→ Short exercise
Can you pick up the article on Elon Musk's dispute with Twitter over data access and continue it from its last sentence?

→ Document extract
──────────

Claims he got less access to data than paying customers and was forced to endure the indignity of a PDF

A dispute over API rate limits lies at the heart of Elon Musk’s decision to bail out of his planned acquisition of Twitter.

Musk has made several public statements regarding his desire to know how many Twitter accounts are run by bots or are otherwise inauthentic, as he feels the number of dodgy accounts impacts the company's value. The billionaire therefore sought information on Twitter's methods of detecting and handling fake accounts before closing the deal.

One of the documents [PDF] Twitter filed after Musk pulled the plug includes a letter from Musk's lawyers that details those efforts to source information.

Those APIs contained a rate limit lower than Twitter provides to its enterprise customers

One segment of the document claims that Musk and his team sought "a variety of board materials, including a working, bottom-up financial model for 2022, a budget for 2022, an updated draft plan or budget, and a working copy of Goldman Sachs' valuation model underlying its fairness opinion."

"Twitter has provided only a pdf copy of Goldman Sachs' final Board presentation."

Other disclosures, the document states, "come with strings attached, use limitations or other artificial formatting features, which has rendered some of the information minimally useful to Mr. Musk and his advisors.

"For example, when Twitter finally provided access to the eight developer 'APIs' first explicitly requested by Mr. Musk in the May 25 Letter, those APIs contained a rate limit lower than what Twitter provides to its largest enterprise customers.

"Twitter only offered to provide Mr. Musk with the same level of access as some of its customers after we explained that throttling the rate limit prevented Mr. Musk and his advisors from performing the analysis that he wished to conduct in any reasonable period of time.

──────────

→ Collected data
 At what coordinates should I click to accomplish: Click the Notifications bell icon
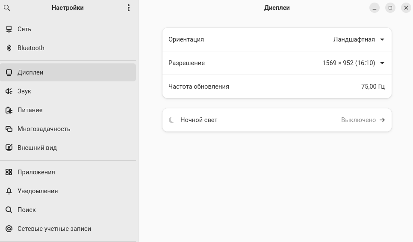(x=9, y=191)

──────────

→ Reply to the exercise
"Additionally, those APIs contained an artificial 'cap' on the number of queries that Mr. Musk and his team can run regardless of the rate limit – an issue that initially prevented Mr. Musk and his advisors from completing an analysis of the data in any reasonable period of time," the document states.

Musk and his team raised the issue of query limits on June 29, but Twitter did not change the limit until July 6 – after Musk asked for its removal a second time.

Not responding to the electric vehicle, tunnelling, AI, spaceborne internet access, tequila, and rocketry entrepreneur's requests for better access to API-delivered data added up to a situation in which Musk felt Twitter was in breach of the merger agreement.

So he pulled the plug, leaving open the questions of why Twitter might have provided only limited access to its APIs, or why it could not offer more access given it operates at significant scale.

If the decision was a tactic, it will doubtless become something for courts to consider – and Twitter's chairman Bret Taylor has already indicated the avian network intends to have the Delaware Court of Chancery hear the matter so the deal can be done.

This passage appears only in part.